Я предпочитаю пропускать школу, сбегая на мельницу. Торчу на бетонном дворе, заляпанном лепешками навоза, среди коров, жующих сено над задками телег. Полной грудью вдыхаю запах подсолнечных жмыхов, сваленных грудой перед маслобойней. «Отец-то твой где опять шастает?» — спрашивает полуголый мельник с седыми от муки бровями. Сейчас поди палинку пьет в снегопаде и стреляет в кабанов со стремительно летящих саней, думаю я. Спустя десять лет я организую против него стачку на лесопилке; отец ругается, но меня не трогает. Дани тоже присоединяется к стачке, произносит против отца пламенную речь. «Людоед! Он всех готов сожрать! А баб он, как семечки, щелкает!» «Ты, поди, тоже не прочь пощелкать, а?» — смеялись лесорубы и пильщики; стачка быстро закончилась.
Я загляделся на рыжеволосую, с подчеркнуто высокой грудью горничную. Матушка, которая терпеть не может дешевых духов, заставляет ее душиться французским парфюмом. «Изволите что-нибудь приказать, молодой барин?» — почувствовав на себе мой взгляд, поворачивается ко мне девушка; она обращается ко мне на «вы», я к ней — на «ты». Конечно, я бы изволил ей приказать, чтобы она ела жаркое, сидя рядом со мной, а не подъедала остатки на кухне. Но всем это показалось бы такой несуразностью, что я предпочитаю лишь помотать головой: дескать, нет, ничего.
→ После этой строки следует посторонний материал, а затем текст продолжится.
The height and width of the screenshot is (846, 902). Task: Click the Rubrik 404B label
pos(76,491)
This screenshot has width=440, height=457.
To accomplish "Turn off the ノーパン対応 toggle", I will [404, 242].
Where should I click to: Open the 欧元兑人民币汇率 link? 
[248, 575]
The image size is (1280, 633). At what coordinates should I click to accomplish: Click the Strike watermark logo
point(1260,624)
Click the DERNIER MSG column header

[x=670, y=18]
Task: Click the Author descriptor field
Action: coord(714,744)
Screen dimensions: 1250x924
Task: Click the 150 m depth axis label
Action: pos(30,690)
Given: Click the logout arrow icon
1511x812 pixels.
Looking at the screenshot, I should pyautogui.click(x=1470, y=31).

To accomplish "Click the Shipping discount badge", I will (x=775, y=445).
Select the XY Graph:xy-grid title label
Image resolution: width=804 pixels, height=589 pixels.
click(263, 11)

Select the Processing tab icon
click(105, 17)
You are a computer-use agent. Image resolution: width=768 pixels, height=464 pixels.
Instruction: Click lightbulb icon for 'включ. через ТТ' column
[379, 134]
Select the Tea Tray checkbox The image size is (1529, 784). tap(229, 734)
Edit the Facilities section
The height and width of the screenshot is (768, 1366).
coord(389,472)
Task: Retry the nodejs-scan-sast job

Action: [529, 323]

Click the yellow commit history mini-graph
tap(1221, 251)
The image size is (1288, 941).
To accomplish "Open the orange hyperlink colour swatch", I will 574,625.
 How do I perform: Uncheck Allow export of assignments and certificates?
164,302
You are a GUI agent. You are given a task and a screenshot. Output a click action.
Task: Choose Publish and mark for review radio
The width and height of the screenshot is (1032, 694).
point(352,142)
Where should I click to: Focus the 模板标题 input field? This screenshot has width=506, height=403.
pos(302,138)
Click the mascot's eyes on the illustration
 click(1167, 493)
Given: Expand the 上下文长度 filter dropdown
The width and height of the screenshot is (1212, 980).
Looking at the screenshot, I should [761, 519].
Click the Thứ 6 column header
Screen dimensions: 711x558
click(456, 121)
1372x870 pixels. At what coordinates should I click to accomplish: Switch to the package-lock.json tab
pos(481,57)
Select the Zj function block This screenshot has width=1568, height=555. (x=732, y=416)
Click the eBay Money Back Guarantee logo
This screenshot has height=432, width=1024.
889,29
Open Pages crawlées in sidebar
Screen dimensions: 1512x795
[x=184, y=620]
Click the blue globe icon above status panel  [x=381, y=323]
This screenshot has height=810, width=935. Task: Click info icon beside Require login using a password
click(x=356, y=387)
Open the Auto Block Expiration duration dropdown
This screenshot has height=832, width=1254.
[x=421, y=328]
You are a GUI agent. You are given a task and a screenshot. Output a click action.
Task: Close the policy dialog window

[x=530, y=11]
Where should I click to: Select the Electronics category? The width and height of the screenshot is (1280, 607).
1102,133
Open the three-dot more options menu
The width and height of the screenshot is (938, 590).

А вечером, после десяти, стучусь к ней, в чердачную комнатенку с застоявшимся там кисловатым запахом. «Нет, пока нельзя, — кричит она, — я переодеваюсь». Я закрываю за собой дверь и прошу разрешения поцеловать ее. В ее улыбке — никакой радости; она лучше, чем я, знает, что произойдет дальше. Сунув руку в разрез ночной сорочки, она обслуживает меня, подставляя грудь. На третий день, вечером, она приносит мне в комнату чай, минуту стоит в ожидании. Передо мной — раскрытая книга, «Под сенью девушек в цвету»; я благодарю за чай; нет, больше ничего не нужно. Она молча закрывает за собой дверь. Два года спустя постучался к ней и Дани. Горничная отослала его прочь. Дани стоял там целый час, пока, наконец, из двери не высунулась рука и не втащила его внутрь. С началом учебы, осенью, они вместе уехали в Будапешт и на деньги, что отец посылал Дани, сняли жилье. В один прекрасный день эта рыжеволосая, пышногрудая девушка сошлась с барабанщиком из оркестра. Они пригласили Дани на свадьбу; он явился в церковь, остриженный наголо, и там упал в обморок.